Yes, a Western publisher really made that game, and put loads of cash into it. They pushed through an idea for a game that featured not only a non-white protagonist, but also carried the promise of some intellectually interesting and even challenging storytelling. Ubi was poised to deliver an experience that wasn’t safe and crowd-sourced.
Except it was never as cool and interesting as my description makes it sound, because Ubisoft whitewashed the hell out Altair, giving him the face of modern-day character Desmond, Altair’s descendant/white guy. And then, instead of also giving him Desmond’s voice (that of actor Nolan North), Ubisoft further confused the issue by having him be played by a totally different American-sounding white guy.

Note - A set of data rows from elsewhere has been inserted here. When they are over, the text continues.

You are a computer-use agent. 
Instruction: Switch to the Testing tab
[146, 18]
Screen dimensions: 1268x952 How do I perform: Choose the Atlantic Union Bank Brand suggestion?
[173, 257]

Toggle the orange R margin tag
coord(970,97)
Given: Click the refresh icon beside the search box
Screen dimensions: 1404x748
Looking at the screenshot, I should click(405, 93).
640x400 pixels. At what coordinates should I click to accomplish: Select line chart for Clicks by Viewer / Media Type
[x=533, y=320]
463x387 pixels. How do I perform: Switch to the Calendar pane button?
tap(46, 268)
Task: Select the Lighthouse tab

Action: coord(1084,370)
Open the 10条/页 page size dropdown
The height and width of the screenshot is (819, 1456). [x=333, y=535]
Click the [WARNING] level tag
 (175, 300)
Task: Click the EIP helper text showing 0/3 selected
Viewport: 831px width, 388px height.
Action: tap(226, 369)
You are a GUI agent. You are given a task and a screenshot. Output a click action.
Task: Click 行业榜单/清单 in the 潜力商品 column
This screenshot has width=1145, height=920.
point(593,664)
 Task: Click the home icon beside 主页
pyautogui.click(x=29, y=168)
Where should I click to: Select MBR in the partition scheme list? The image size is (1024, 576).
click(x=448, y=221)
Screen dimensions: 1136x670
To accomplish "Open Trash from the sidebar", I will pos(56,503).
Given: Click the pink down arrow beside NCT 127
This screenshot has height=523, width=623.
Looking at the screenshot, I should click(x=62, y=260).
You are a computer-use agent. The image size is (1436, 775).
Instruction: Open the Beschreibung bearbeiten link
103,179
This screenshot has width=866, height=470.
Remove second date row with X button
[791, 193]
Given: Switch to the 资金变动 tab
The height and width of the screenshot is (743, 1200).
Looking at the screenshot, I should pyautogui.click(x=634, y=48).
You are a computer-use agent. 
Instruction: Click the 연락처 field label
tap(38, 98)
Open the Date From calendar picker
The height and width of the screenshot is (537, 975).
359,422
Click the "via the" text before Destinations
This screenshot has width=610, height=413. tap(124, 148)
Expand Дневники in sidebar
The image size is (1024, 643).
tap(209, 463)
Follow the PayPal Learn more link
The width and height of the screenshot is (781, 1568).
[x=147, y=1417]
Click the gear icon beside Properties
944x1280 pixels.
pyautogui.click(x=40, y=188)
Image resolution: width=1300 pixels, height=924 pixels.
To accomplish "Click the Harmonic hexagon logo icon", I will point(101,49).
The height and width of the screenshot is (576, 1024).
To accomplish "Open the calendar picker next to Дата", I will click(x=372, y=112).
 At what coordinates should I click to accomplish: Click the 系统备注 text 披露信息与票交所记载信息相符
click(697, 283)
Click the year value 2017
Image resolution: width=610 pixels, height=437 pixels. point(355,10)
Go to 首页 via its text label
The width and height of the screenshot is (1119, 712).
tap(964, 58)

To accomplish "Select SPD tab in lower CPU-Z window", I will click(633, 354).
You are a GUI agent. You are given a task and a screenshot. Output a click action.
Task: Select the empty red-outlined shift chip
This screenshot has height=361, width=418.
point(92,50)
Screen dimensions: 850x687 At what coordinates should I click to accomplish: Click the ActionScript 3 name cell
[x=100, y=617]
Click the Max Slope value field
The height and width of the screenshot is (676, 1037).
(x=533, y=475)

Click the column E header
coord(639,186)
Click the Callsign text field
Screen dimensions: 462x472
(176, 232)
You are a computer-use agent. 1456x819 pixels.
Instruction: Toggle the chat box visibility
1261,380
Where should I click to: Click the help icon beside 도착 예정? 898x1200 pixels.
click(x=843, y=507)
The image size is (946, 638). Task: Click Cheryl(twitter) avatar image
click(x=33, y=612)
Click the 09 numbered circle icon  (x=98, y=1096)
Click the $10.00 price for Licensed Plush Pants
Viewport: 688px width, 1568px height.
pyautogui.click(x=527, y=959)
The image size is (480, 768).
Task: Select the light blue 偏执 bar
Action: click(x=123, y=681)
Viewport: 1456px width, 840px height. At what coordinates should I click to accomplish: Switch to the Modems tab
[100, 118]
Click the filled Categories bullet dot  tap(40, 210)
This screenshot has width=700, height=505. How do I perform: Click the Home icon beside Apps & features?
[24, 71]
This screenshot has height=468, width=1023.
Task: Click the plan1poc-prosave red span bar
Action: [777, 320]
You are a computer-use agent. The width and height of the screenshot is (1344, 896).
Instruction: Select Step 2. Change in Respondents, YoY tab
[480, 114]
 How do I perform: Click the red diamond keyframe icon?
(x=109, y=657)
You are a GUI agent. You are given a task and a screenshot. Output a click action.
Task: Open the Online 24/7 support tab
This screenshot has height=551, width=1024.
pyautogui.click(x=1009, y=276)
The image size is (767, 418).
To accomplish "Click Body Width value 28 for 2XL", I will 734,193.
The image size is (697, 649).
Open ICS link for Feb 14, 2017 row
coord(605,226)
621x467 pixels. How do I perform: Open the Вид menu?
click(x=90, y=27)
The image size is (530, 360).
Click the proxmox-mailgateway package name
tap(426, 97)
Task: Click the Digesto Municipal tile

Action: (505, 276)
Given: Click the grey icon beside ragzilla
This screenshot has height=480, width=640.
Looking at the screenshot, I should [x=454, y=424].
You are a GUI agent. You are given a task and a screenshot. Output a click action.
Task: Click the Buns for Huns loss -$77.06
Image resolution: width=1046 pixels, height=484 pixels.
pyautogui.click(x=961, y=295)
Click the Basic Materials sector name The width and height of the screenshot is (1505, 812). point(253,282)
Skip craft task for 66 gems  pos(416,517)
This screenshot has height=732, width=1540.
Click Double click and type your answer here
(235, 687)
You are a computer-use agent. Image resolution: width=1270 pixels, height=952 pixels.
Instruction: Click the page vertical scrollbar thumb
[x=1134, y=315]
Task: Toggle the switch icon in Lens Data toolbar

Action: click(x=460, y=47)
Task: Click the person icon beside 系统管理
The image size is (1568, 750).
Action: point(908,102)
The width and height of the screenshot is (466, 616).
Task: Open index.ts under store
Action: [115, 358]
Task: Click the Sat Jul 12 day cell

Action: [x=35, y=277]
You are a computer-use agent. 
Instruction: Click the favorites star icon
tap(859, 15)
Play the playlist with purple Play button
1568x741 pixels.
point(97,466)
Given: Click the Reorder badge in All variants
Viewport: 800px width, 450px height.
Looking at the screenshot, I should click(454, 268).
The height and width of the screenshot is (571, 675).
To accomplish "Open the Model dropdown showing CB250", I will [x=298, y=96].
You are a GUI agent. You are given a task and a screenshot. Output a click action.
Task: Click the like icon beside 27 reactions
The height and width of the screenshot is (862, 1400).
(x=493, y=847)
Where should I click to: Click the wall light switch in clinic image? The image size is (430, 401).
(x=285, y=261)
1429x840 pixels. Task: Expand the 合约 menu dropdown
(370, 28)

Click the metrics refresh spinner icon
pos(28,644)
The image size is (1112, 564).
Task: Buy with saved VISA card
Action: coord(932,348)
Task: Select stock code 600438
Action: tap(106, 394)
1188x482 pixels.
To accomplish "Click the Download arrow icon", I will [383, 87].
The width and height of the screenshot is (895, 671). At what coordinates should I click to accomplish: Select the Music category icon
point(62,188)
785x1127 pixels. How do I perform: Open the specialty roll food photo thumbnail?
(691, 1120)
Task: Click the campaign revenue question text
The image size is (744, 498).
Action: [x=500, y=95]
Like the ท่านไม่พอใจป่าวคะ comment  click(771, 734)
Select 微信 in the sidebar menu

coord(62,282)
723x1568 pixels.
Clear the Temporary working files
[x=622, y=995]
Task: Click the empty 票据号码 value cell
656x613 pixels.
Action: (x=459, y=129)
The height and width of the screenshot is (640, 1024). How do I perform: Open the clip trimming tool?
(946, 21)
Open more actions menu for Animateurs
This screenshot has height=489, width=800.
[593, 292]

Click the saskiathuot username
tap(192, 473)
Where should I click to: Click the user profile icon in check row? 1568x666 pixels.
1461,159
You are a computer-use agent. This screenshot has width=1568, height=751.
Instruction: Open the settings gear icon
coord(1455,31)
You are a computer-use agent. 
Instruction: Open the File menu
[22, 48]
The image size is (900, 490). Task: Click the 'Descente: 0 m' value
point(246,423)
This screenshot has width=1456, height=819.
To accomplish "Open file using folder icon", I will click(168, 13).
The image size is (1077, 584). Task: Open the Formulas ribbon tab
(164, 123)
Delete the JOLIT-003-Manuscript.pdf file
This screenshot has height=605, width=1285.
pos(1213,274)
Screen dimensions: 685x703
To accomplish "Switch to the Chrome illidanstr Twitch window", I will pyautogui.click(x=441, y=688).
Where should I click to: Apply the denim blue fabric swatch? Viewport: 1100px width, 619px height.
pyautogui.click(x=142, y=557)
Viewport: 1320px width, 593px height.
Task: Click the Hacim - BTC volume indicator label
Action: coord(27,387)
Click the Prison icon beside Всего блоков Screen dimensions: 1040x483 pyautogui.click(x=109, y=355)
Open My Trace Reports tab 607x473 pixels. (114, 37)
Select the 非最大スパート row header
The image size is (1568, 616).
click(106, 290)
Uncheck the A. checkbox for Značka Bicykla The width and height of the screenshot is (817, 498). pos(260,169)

And so players wander through Maryaf and Jerusalem and Damascus and Acre, and have morally relativistic debates with brown people with Middle Eastern-sounding accents and white people with French accents, and so on. Sure, Assassin leader Al Mualim doesn’t exactly sound local either, as played by Peter Renaday, but at least he wasn’t white.
The effect of this is that white folk don’t look at Altair and think, “This guy is not from the same place as me.” That, I’d say, defeats the entire purpose of making a game about a guy named Altair who kills Crusaders in Jerusalem. Not that exploring the Crusades from a more balanced perspective is necessarily super-subversive at this point — Fox spent $130 million on Ridley Scott’s Kingdom of Heaven a decade ago, but even that had Orlando Bloom in the lead — but squarely taking the side of Arabs against Westerners does weird some people out.
By way of example, see the Season 3 premiere of the SyFy Channel reboot of “Battlestar Galactica” (SPOILERS), which saw humans — the heroes — being subjugated in an occupation of their city by the robotic Cylons, and resorting to suicide bombing. That event was notorious for turning a lot of politically conservative viewers against the show.
Granted, Altair is probably half-white, given his mom was named Maud, or so the lore goes (this might be a retcon, as that was revealed in an AC novel in 2011). Regardless, what Ubisoft did was make Altair look as much like the folks they were aiming the game at — white people — and had him, and only him, present an accent shared by the largest segment of white people who would buy the game — Americans. Thus, in a game that never explores any facet of Altair’s past, we lose all signifiers for who he really is.
In a sense, Ubi course-corrected in Assassin’s Creed 2 by making it about an Italian guy who also wears Desmond’s face and mostly kills other Italian people like members of the Borgia family. Sure, it’s weird that the entire cast speaks English with an Italian accent, but at least it’s consistent. And while mapping a conspiracy tale around Ricardo Borgia — he’s the Templar Grand Master — is a pretty great idea, and it’s a well-told tale, Borgia, still a well-known villain in real life, also being a villain here. You get the feeling that “What if Borgia was a Templar?” is supposed to add some layers to his character, but mostly he’s still just a huge dick, just like in real life.
In Assassin’s Creed: Revelations, however, Ubi brought back Altair with a different actor and accent. Now we’re getting somewhere, as Altair becomes a character with a history and distinct ethnicity. Ezio, too, finally gets some more layers, as he pulls some s–t that does not befit an Assassin. Progress. At that point, while we may have been sick to death of Ezio after seeing him featured in three games in as many years, it started to feel as if Ubi was gradually getting back onto the topic it had begun when it told us it was making a game set in 1191 about a guy named Altair.
And then we came to 2012, which gave us two full-fledged Assassin’s Creed experiences – Assassin’s Creed III for consoles and PC and Assassin’s Creed: Liberation for Playstation Vita. Both are about non-white protagonists. This is it, we thought. In ACIII, protagonist Connor is the Native American son of a Templar leader in the New World during the Revolutionary period, and in Liberation, Aveline is a free black woman in New Orleans at the same time.
Much of the plot of Liberation involved Aveline working to free slaves, and the game’s events tend to be rather matter-of-fact that sort of thing. Most importantly, it didn’t gloss over the racial makeup of the people involved as the original game did. It feels authentic in its presentation, but even here slavery is merely a part of the setting. This is still a story of Assassins vs. Templars, not an attempt at tackling issues.